• [ASSIGNMENT 1]:
Answer these questions from the passage on silver dollar grades.
(a) What are dollars better than MS-63 but not good enough for MS-65 currently called?
(b) Which four grade categories does the writer think we should work within?
(c) In the example price guide, what value is given for an MS-67 1884-O Morgan Dollar?
• [ASSIGNMENT 2]: Continue the passage on silver dollar grades, picking up after its last sentence.

We all agreed that there was a lot of silver dollars that are better than MS-60 and not good enough for MS-65. Thus, the birth and installation of the MS-63 grade. We are at the same crossroads once again. Enter the argument for the MS-64 grade. There are many silver dollars that are better than MS-63 and not good enough to be classified as MS-65s. With this philosophy in mind, an MS-64 grade would likely be “a good candidate for grading, and defining a value for investment grade silver dollars that are not as good as an MS-65 and better than roll quality MS-63 silver dollars.” Currently, they are referred to as MS-63+ dollars.
Now we will enter into another argument. Currently, we have low inflationary times and moderately stable market conditions. A silver dollar under those conditions will have to be almost perfect to bring the historical high MS-65 prices. Those coins “not quite there” will not bring the MS-65 grade. Now comes the main idea of this entire series of events. Are we paying MS-65 prices for MS-67 coins? Many dollar experts believe that to be the case. If so, are the “not quite there” coins really MS-65s and the so-called near perfect coins MS-67s? It seems to this writer that MS-60, MS-63, MS-65 and MS-67 are the categories that we should work within.
Instead of MS-64 being worth less than MS-65 and more than MS-63, we are really in essence saying that MS-64s are actually MS-65s and MS-65s are truly MS-67s. After all, if a coin is near perfect, it should be classified as an MS-69 or even MS-70 (God forbid!). It would be nice to be able to read columns that have price guides that are realistic in direct proportion to their value. An example is: 1884-O Morgan Dollar MS-60 – $42, MS-63 – $55, MS-65 – $150, and MS-67 – $275. The MS-60 being the most common and sold frequently in roll form is valued at $42. The MS-63 would most likely be a nice BU coin with a minimum amount of bag marks and a good to above average strike.

Data items:
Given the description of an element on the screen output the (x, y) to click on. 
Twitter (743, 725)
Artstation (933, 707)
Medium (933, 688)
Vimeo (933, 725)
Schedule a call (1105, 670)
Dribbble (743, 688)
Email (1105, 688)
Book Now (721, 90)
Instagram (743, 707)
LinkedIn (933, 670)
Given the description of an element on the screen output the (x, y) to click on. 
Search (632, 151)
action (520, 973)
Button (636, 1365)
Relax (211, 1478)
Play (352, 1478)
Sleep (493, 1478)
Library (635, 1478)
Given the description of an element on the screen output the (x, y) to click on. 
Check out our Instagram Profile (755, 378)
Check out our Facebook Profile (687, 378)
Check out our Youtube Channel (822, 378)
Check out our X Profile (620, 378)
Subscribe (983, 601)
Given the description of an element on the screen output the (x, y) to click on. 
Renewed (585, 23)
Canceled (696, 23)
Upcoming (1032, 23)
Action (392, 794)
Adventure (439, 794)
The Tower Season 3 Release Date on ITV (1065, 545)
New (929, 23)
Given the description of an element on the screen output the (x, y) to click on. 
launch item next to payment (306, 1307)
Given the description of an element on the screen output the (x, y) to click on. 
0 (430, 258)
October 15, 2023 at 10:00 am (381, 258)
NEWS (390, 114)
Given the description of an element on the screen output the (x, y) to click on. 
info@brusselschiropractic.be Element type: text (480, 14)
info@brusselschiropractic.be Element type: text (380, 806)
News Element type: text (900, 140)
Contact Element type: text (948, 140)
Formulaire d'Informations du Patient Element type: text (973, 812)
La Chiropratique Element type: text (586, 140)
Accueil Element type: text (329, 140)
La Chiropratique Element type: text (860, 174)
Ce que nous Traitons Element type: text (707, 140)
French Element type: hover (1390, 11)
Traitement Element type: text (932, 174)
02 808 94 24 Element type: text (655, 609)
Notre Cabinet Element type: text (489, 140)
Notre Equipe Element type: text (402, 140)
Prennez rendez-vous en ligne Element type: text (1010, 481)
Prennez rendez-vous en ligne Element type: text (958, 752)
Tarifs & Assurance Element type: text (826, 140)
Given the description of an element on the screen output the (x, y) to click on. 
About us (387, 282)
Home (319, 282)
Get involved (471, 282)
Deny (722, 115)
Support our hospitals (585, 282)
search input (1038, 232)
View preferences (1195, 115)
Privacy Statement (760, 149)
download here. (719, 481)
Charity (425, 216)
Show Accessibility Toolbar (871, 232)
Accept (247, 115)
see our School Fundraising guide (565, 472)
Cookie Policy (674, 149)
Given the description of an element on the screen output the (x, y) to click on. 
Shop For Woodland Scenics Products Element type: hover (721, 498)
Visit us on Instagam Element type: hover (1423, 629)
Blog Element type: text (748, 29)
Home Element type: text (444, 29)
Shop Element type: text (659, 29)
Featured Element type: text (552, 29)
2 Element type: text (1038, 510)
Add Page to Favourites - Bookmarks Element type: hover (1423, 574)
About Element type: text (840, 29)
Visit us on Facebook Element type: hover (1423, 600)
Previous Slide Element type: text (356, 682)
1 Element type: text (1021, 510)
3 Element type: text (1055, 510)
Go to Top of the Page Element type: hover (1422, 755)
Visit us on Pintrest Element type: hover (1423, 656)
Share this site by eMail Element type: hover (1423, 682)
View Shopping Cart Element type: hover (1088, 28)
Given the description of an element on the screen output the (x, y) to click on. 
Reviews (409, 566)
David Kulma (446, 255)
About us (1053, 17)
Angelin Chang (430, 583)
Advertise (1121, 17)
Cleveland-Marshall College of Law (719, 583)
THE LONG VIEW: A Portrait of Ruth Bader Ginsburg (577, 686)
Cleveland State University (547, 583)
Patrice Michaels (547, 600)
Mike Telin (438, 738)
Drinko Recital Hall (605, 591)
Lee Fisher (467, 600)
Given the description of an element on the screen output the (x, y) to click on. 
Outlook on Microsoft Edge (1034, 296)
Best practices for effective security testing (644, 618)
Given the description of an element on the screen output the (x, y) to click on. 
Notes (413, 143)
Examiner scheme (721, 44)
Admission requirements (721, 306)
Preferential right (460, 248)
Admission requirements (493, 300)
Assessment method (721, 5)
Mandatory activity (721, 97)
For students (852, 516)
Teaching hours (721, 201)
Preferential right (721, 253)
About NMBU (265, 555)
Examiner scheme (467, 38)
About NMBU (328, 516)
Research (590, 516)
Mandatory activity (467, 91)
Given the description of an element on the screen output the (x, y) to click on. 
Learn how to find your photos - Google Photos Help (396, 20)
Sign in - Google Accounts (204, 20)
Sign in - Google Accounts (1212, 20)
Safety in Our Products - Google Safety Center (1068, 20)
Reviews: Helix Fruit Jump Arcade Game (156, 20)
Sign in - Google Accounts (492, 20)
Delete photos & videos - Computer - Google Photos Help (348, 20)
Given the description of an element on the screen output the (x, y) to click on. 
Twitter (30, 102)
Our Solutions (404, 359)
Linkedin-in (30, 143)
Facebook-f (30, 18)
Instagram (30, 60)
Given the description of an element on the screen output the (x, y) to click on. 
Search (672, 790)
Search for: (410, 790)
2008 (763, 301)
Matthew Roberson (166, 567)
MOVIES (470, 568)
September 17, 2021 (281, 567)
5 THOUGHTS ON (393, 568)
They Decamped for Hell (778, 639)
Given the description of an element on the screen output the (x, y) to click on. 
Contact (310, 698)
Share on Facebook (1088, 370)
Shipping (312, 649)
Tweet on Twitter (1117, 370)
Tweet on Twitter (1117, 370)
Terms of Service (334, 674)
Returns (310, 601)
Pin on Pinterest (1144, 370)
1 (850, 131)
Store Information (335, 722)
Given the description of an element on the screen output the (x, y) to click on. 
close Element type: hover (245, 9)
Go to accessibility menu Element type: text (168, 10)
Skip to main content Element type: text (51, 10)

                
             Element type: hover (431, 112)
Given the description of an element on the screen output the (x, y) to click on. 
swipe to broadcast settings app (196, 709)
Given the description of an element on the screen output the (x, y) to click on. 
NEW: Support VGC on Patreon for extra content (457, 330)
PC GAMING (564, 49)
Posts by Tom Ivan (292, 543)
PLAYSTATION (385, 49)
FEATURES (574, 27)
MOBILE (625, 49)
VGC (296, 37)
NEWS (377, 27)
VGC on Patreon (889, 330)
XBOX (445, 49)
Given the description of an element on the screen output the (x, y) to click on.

• [ANSWER BOX 1]:
(a) MS-63+ dollars
(b) MS-60, MS-63, MS-65 and MS-67
(c) $275

• [ANSWER BOX 2]:
All mint state coins are just what they are stated “mint state.” They must all exhibit full mint luster. The MS-65 silver dollar should have a full strike, full mint luster and a very minimum of bagmarks that are strategically located and not at all unsightly. In other words, three or four small marks distributed in the high relief areas that go unnoticed are better than a dollar that has two or three small marks on the cheeks or in the immediate fields. The MS-67 silver dollar must have a full mint bloom, full complete strike and almost no visible marks. Last, but not least, MS-69 would almost resemble a branch mint proof. It would literally be flawless. MS-70 must be entirely perfect.
Classifications of grades of “most” silver dollars are: MS-60 common, MS-63 common to scarce, MS-65 relatively scarce, MS-67 very scarce, MS-69 rare, and MS-70 virtually unknown. The above classifications are for most dates but are definitely not the entire dollar index. There are some dates and mints that are unknown in MS-65 and MS-67. These dates may not have ever been available from their respective mints in any grade above MS-65. Prooflikes are scarce to rare to unknown in some issues.
In summary, we will find that in today’s marketplace, we are dealing with more investors than collectors. With that in mind, the emphasis is on the storage of value coins, (mostly mint state coins), an absolute necessity. We are currently using the pricing guides for the categories of MS-60, MS-63, and MS-65. The MS-67 grade is not frequently published at present. This causes the MS-65 coins to be the highest price that is knowledgeable to the novice collector and/or investor.
Therefore, the prices of MS-65 silver dollars are at their highest levels in history. Those dollars must be close to MS-67 quality in order to obtain those levels. If there were MS-67 price levels established, then MS-65 prices would reflect new levels. Then there would not be a need for MS-64 grades or MS-61, 62, 66, 68, etc. If this is attained and the quality matches the pricing, then your investment will be a sound one.
Good luck with your numismatic portfolios and remember that accurate grading is a must.